Find the lines in the listing below that have the word "computer" and give their count, nothing else.

[Start of Attachment]

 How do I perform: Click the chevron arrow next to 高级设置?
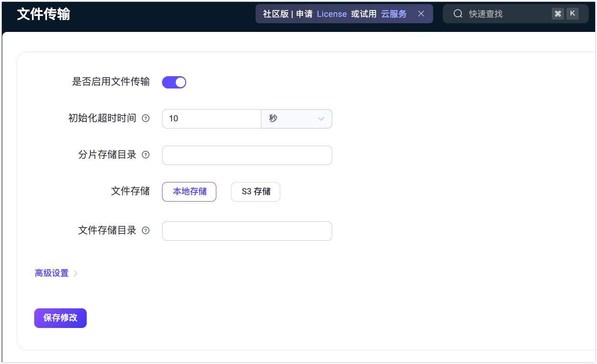click(76, 273)
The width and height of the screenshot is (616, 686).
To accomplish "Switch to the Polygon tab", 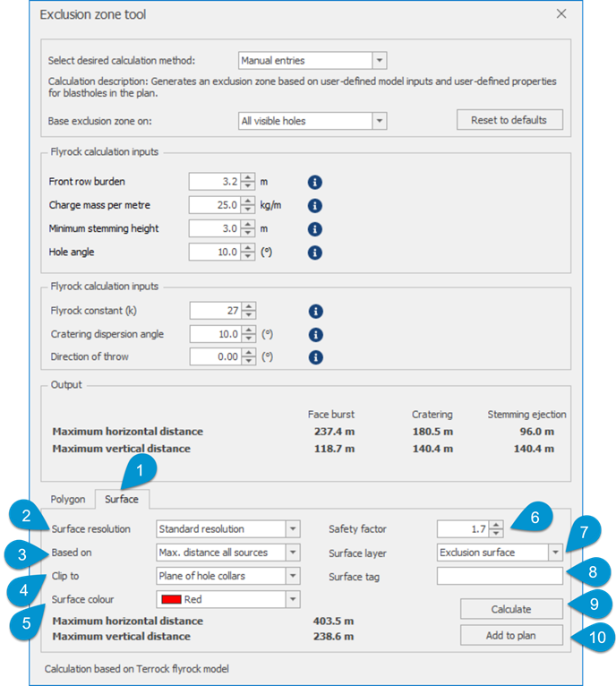I will coord(68,499).
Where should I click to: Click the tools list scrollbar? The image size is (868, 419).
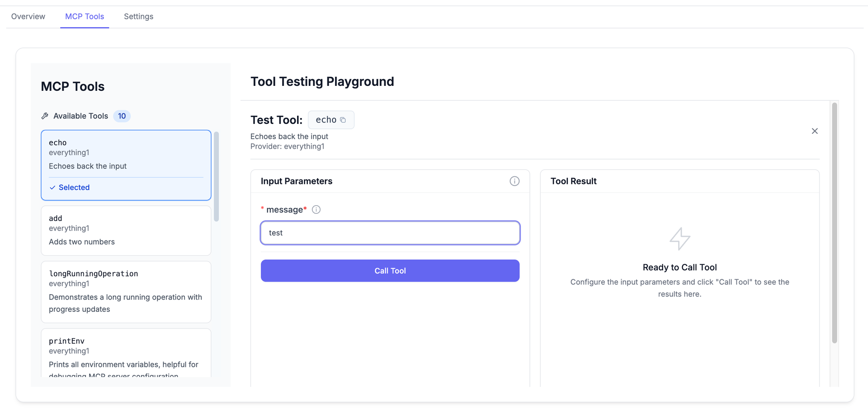tap(217, 176)
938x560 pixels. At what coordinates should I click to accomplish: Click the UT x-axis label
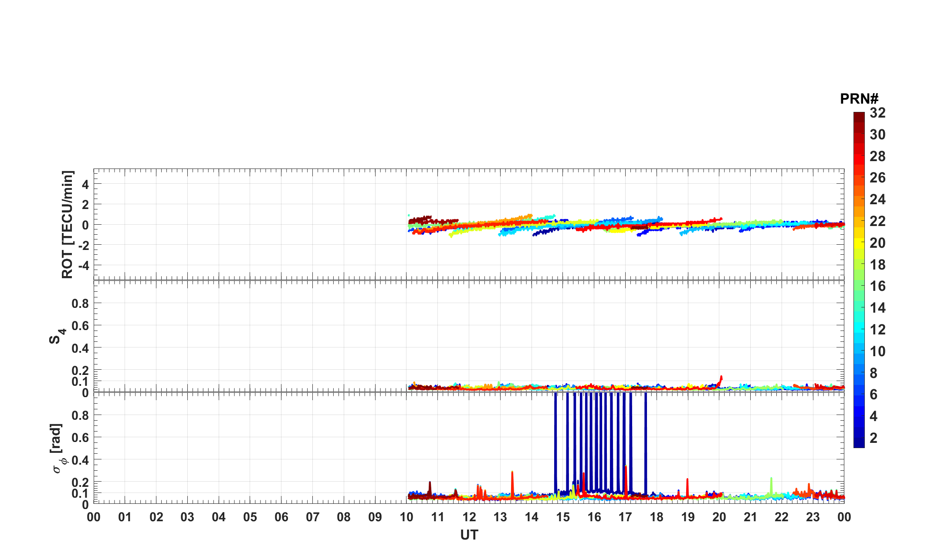469,535
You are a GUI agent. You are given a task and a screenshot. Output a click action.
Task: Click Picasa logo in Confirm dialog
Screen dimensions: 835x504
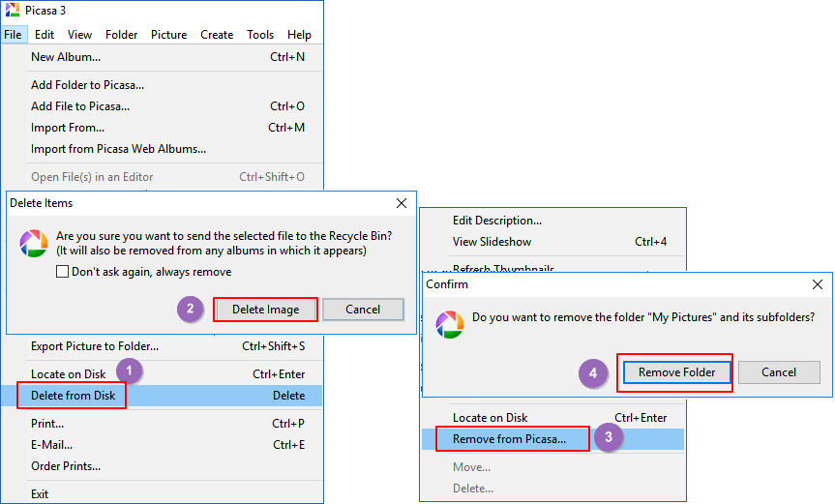point(448,324)
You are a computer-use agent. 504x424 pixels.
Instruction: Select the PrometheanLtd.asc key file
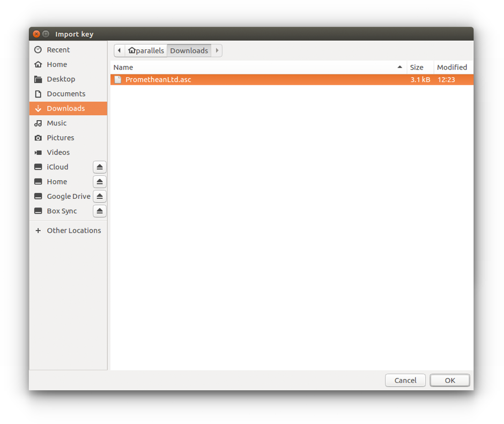[157, 79]
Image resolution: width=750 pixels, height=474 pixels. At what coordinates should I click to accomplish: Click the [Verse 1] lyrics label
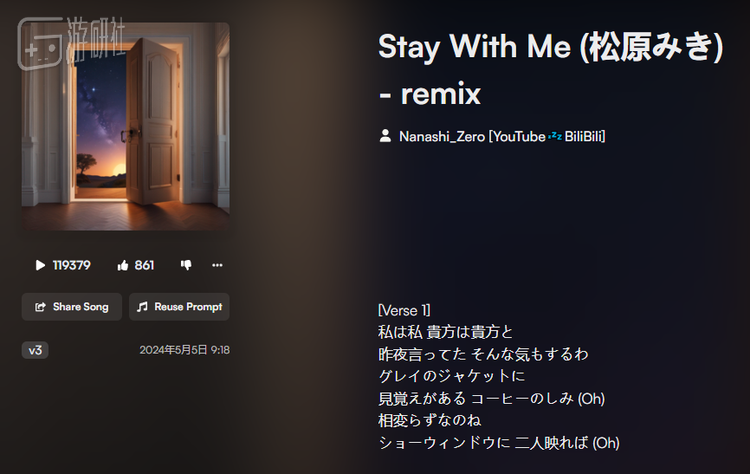[x=404, y=310]
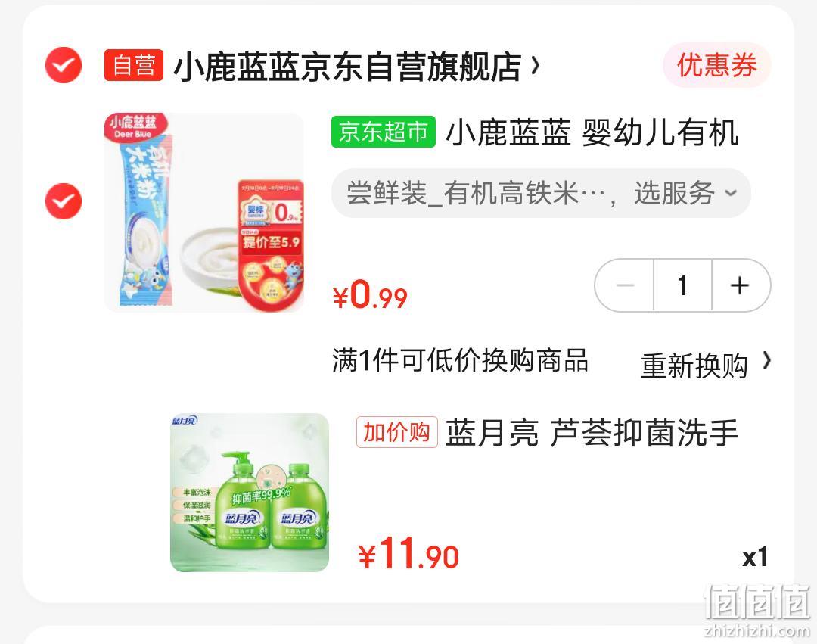This screenshot has width=817, height=644.
Task: Increase quantity with the plus icon
Action: [x=740, y=285]
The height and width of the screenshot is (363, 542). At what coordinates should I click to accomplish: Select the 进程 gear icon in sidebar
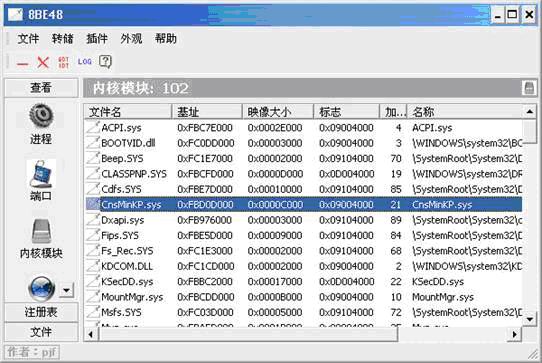click(41, 116)
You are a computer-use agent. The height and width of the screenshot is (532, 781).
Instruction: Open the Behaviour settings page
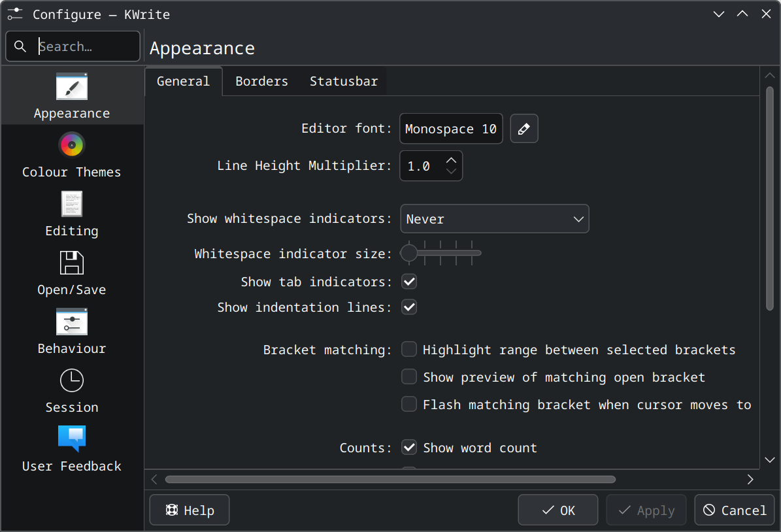coord(72,331)
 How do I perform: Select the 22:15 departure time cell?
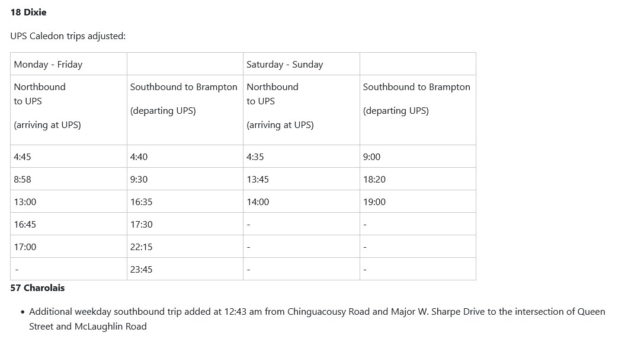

[End of Attachment]

▶ **YOUR RESPONSE**
2